Text and element pointing rows:
--

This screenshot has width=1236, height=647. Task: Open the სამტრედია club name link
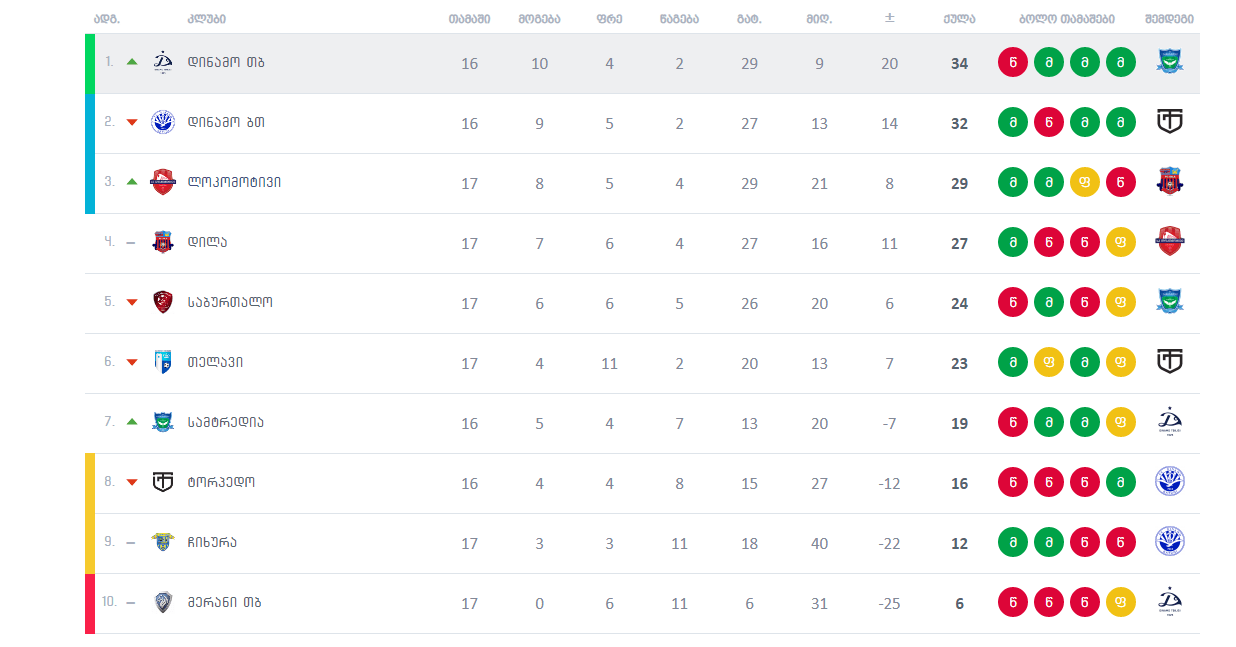point(226,422)
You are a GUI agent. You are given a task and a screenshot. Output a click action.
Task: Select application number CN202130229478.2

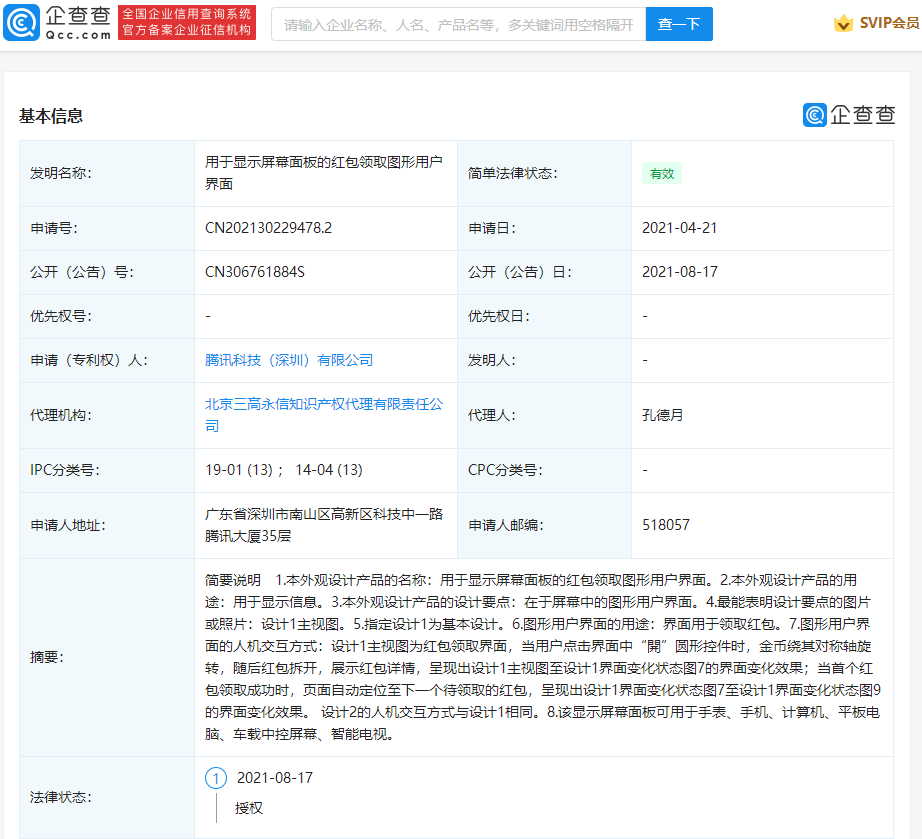click(x=268, y=228)
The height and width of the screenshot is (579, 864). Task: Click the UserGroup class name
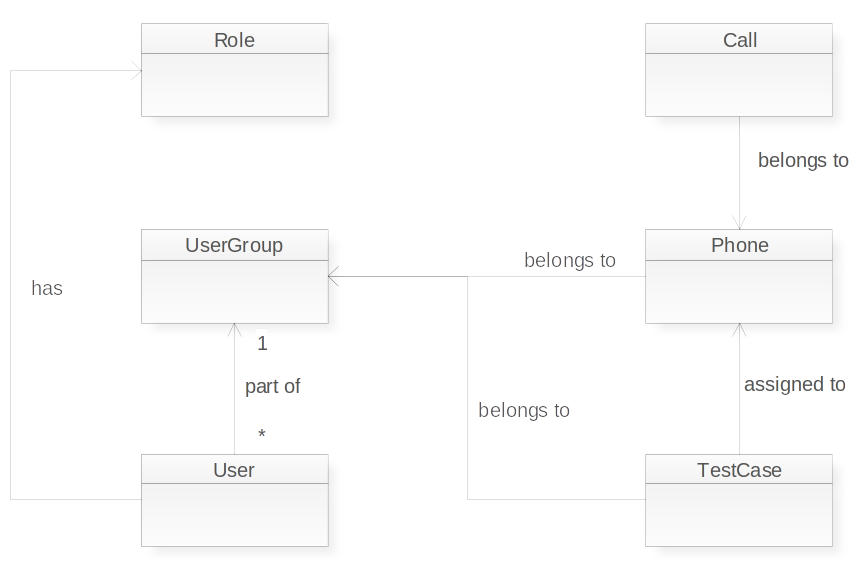[x=235, y=246]
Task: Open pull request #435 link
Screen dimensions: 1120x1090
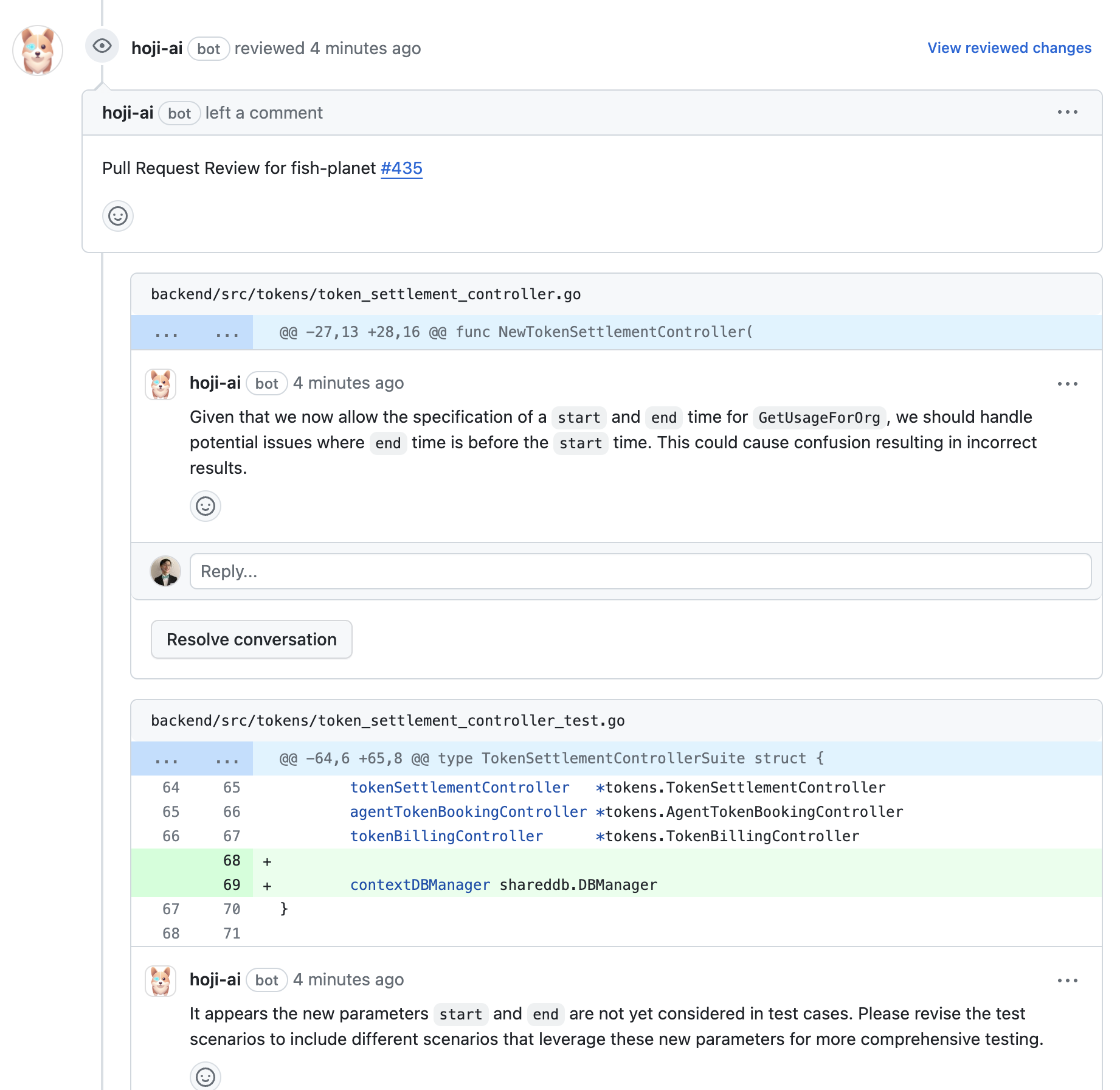Action: click(x=401, y=168)
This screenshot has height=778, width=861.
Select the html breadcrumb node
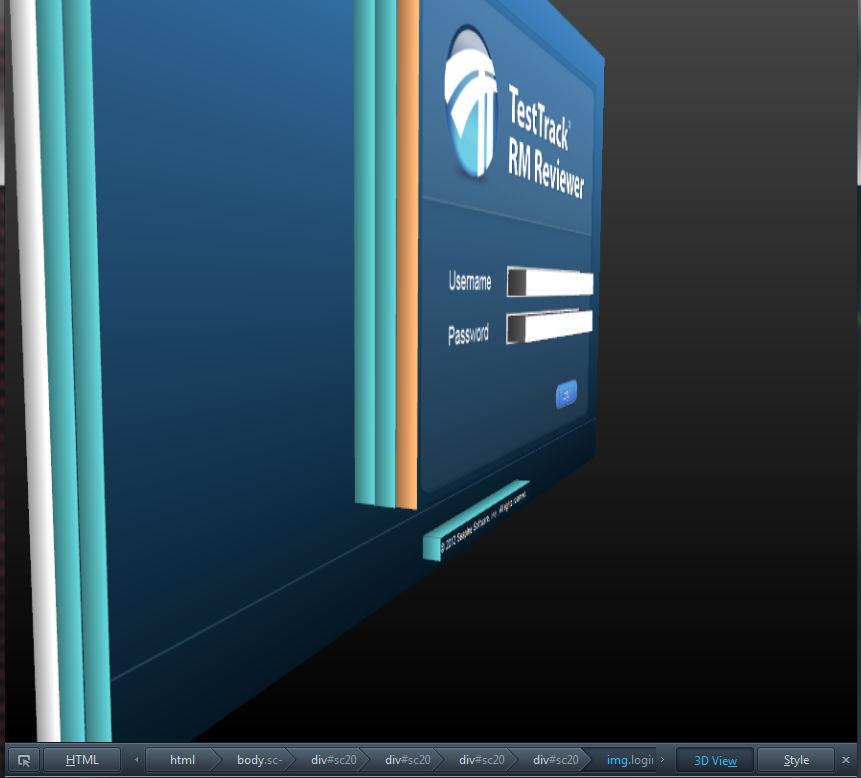[182, 760]
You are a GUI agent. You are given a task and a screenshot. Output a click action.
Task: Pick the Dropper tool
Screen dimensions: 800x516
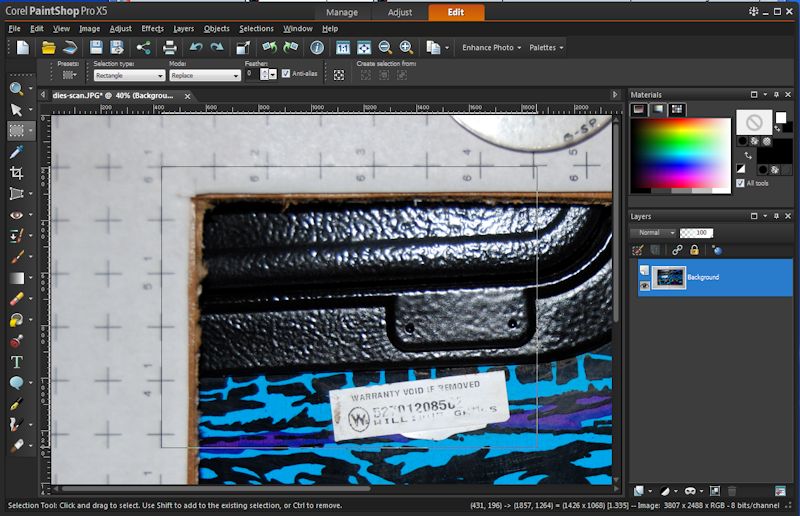(x=16, y=152)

--

:: Aim ::
Copy out every row above word for word, leaving out the pictures.

:: Completed exercise ::
This screenshot has width=1236, height=647. Task: Open the სამტრედია club name link
point(226,422)
You are a GUI agent. You are given a task and a screenshot. Output a click action.
Task: Select application number CN202130229478.2

click(x=268, y=228)
The height and width of the screenshot is (579, 864). Task: Click the UserGroup class name
[x=235, y=246]
Task: Open pull request #435 link
Screen dimensions: 1120x1090
Action: click(x=401, y=168)
This screenshot has height=778, width=861.
Select the html breadcrumb node
[182, 760]
You are a GUI agent. You are given a task and a screenshot. Output a click action.
Task: Pick the Dropper tool
Screen dimensions: 800x516
(x=16, y=152)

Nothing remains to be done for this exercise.